#' Count Fixed Tokens
#'
#' Count the occurrence of tokens within a vector of strings. This function
#' differs from \code{\link[termco]{term_count}} in that \code{term_count} is
#' regex based, allowing for fuzzy matching. This function only searches for
#' lower cased tokens (words, number sequences, or punctuation). This counting
#' function is faster but less flexible.
#'
#' @param text.var The text string variable.
#' @param grouping.var The grouping variable(s). Default \code{NULL} generates
#' one word list for all text. Also takes a single grouping variable or a list
#' of 1 or more grouping variables. If \code{TRUE} an \code{id} variable is
#' used with a \code{seq_along} the \code{text.var}.
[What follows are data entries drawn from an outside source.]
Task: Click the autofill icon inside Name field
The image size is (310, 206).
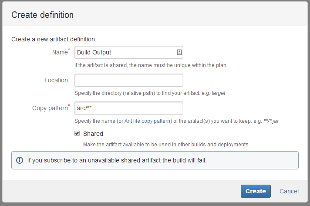Action: 179,52
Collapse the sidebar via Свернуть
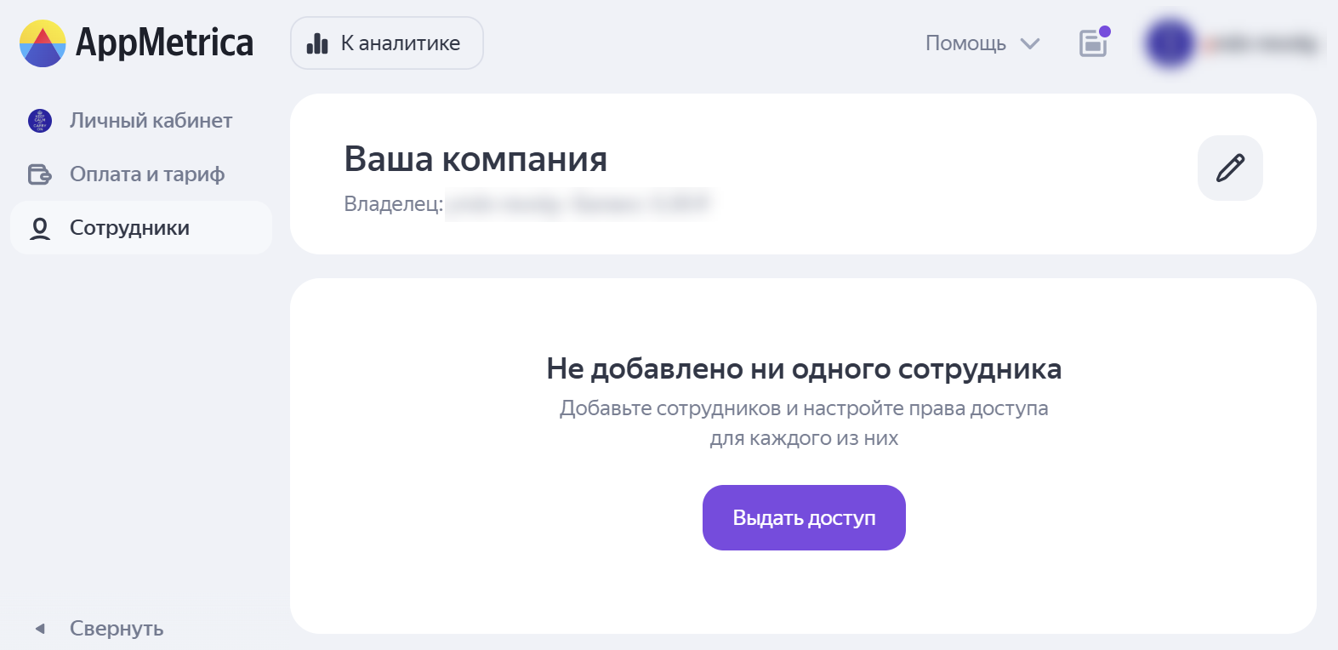Image resolution: width=1338 pixels, height=650 pixels. (117, 629)
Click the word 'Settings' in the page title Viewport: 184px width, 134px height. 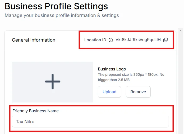point(91,6)

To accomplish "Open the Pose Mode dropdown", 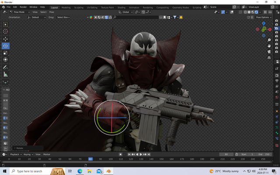I will [x=18, y=12].
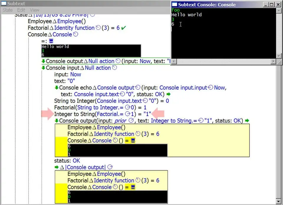This screenshot has width=283, height=205.
Task: Open the State menu
Action: coord(8,10)
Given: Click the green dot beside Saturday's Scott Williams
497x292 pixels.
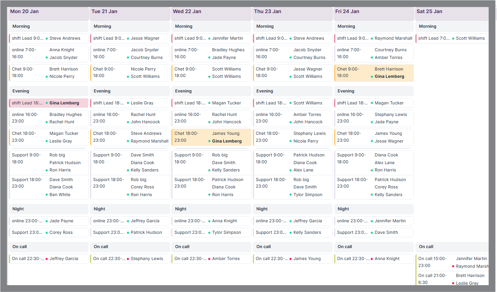Looking at the screenshot, I should tap(453, 39).
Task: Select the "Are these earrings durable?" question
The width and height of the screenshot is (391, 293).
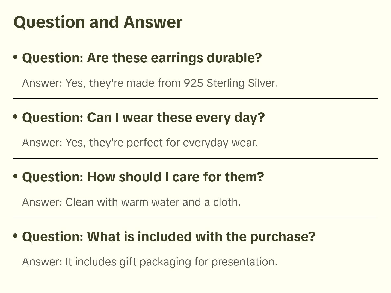Action: click(142, 58)
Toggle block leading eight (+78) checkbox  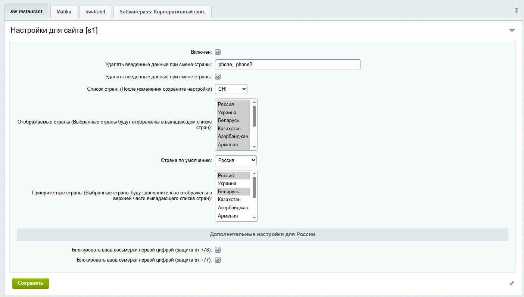point(218,250)
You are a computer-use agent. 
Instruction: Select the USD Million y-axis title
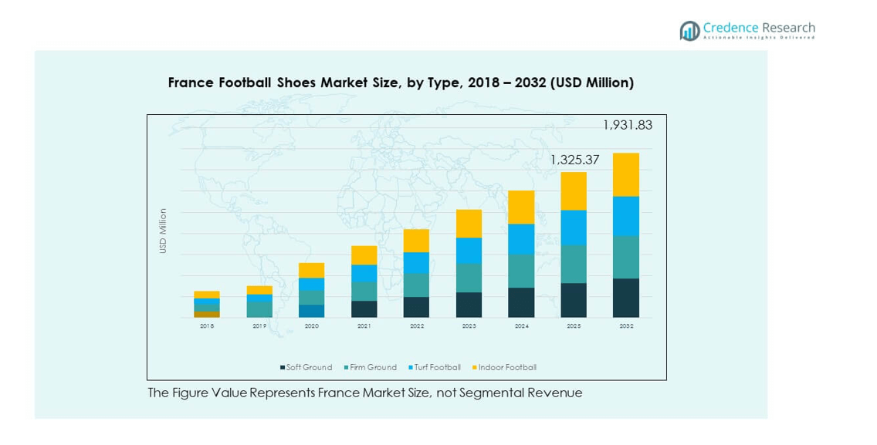[x=163, y=231]
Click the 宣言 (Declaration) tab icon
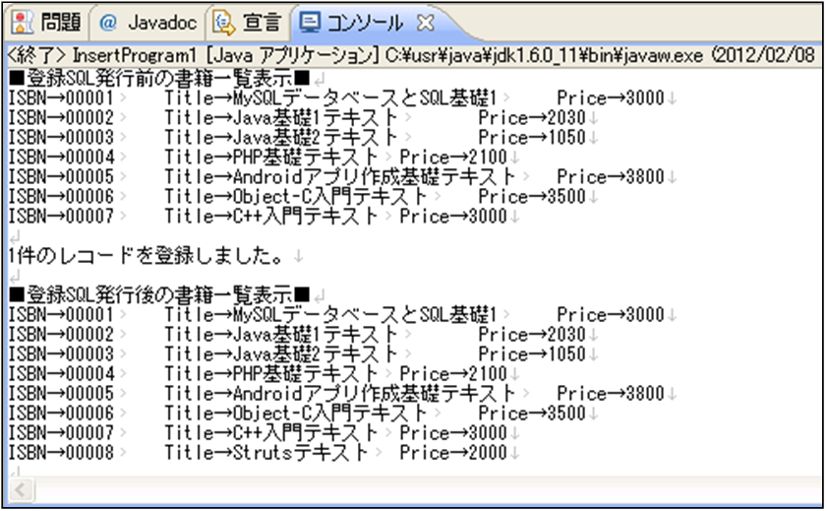This screenshot has height=511, width=827. coord(224,21)
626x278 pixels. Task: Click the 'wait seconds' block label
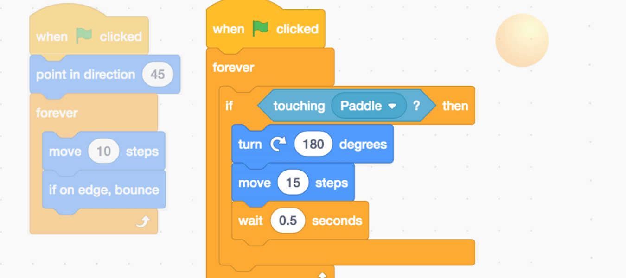(x=250, y=221)
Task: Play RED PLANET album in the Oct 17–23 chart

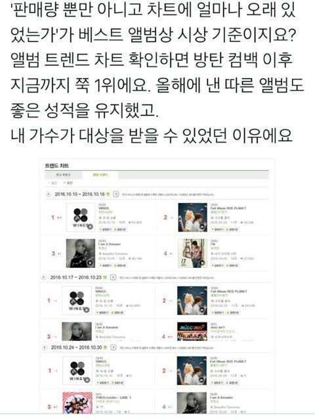Action: coord(202,310)
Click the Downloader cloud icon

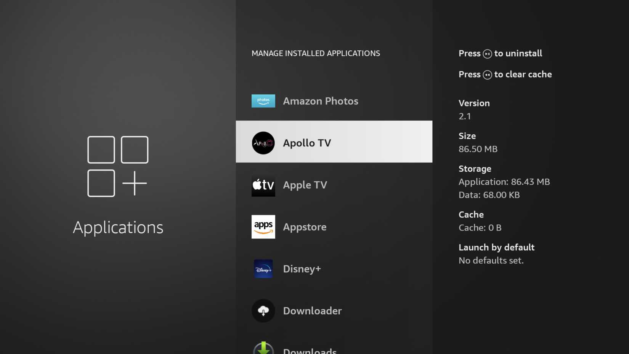(x=263, y=311)
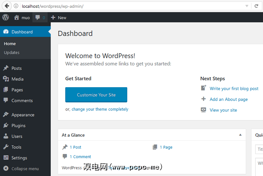This screenshot has width=263, height=176.
Task: Open the address bar history dropdown
Action: pyautogui.click(x=247, y=6)
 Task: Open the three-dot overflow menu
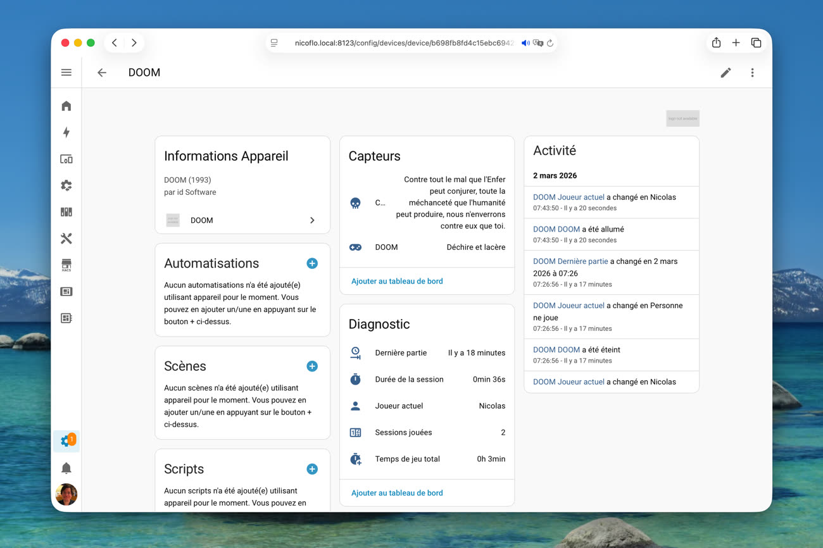(752, 73)
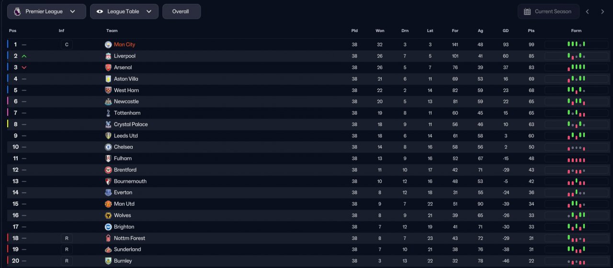This screenshot has height=268, width=613.
Task: Click the Man City club badge
Action: 108,45
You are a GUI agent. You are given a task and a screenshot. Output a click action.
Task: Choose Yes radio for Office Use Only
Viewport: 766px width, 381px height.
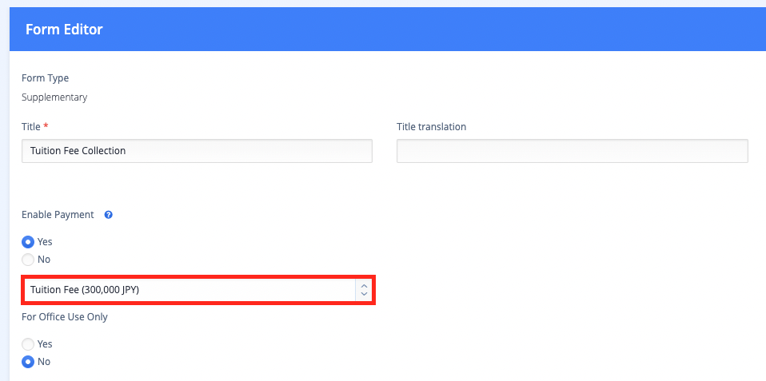tap(28, 344)
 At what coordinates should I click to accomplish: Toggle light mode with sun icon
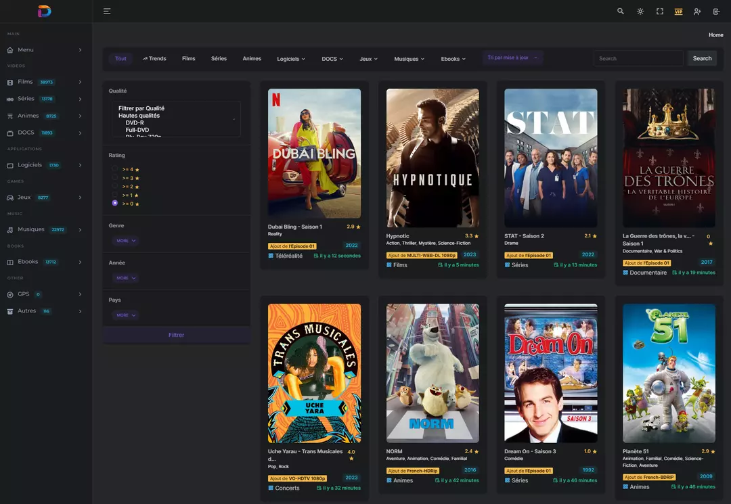click(x=640, y=12)
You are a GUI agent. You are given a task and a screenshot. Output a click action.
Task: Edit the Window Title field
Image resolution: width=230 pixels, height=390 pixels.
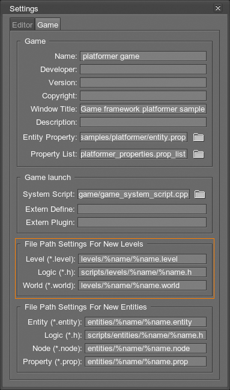(x=143, y=109)
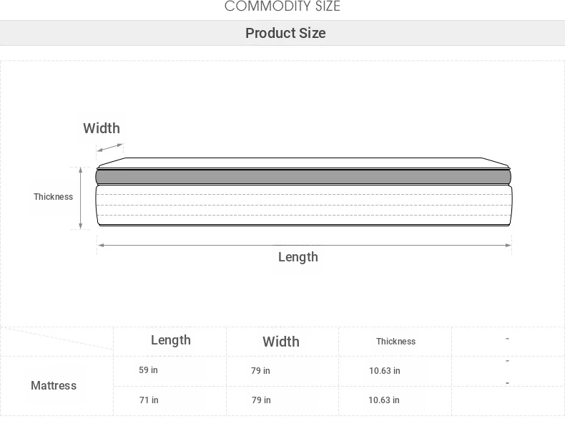565x444 pixels.
Task: Select the Thickness column header in the table
Action: pyautogui.click(x=396, y=341)
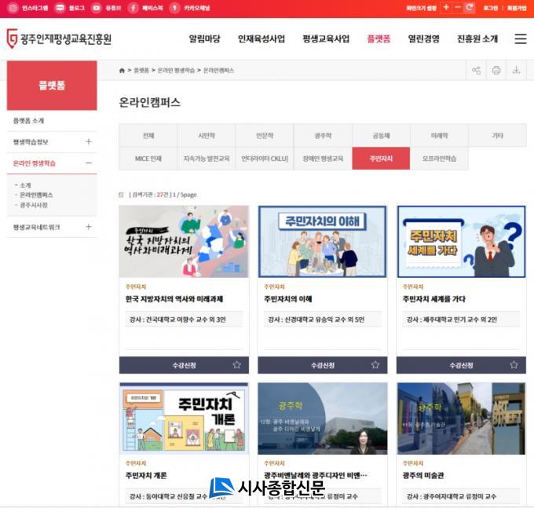The width and height of the screenshot is (534, 508).
Task: Open 주민자치 개론 course thumbnail
Action: pyautogui.click(x=184, y=418)
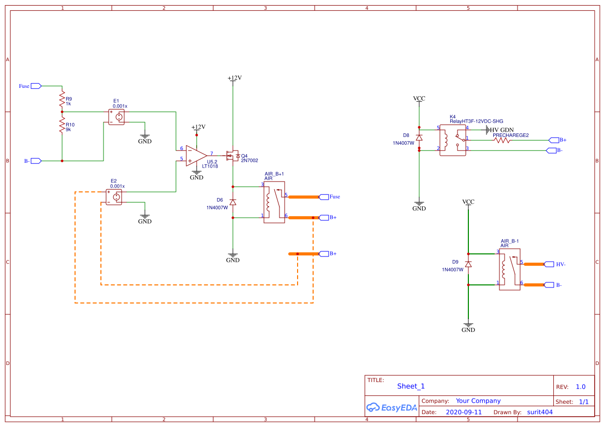Click the R10 9k resistor symbol
Viewport: 605px width, 427px height.
(x=62, y=123)
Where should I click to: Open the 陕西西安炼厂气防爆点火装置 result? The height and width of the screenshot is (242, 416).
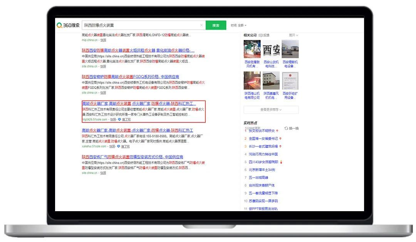[132, 157]
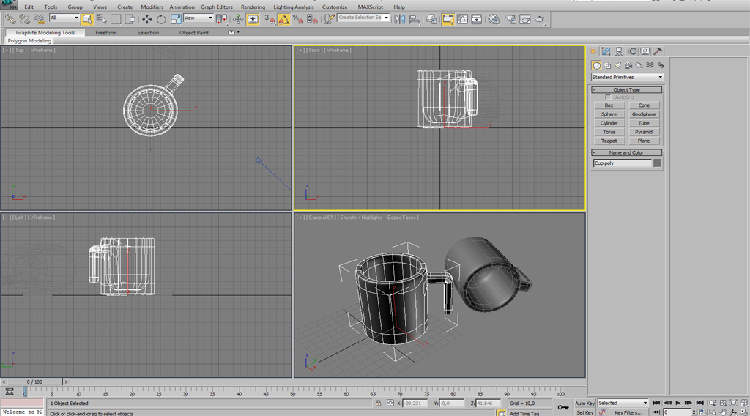
Task: Click the Render Production teapot icon
Action: [x=541, y=19]
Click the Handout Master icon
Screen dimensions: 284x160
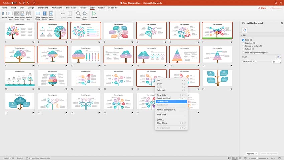[x=45, y=15]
#' @param token.list A list of named character vectors of tokens. Search will
#' combine the counts for tokens supplied that are in the same vector. Tokens
#' are defined as \code{"^([a-z' ]+|[0-9.]+|[[:punct:]]+)$"} and should
#' conform to this standard. `code{token_count} can be used in a hierarchical
#' fashion as well; that is a list of tokens that can be passed and counted and
#' then a second (or more) pass can be taken with a new set of tokens on only
#' those rows/text elements that were left untagged (count
#' \code{\link[base]{rowSums}} is zero). This is accomplished by passing
#' a \code{\link[base]{list}} of \code{\link[base]{list}}s of search tokens.
#' See \bold{Examples} for the \strong{hierarchical tokens} section for a
#' demonstration.
#' @param stem logical. If \code{TRUE} the search is done after the terms have
#' been stemmed.
#' @param keep.punctuation logical. If \code{TRUE} the punctuation marks are
#' considered as tokens.
#' @param pretty logical. If \code{TRUE} pretty printing is used. Pretty
#' printing can be turned off globally by setting
#' \code{options(termco_pretty = FALSE)}.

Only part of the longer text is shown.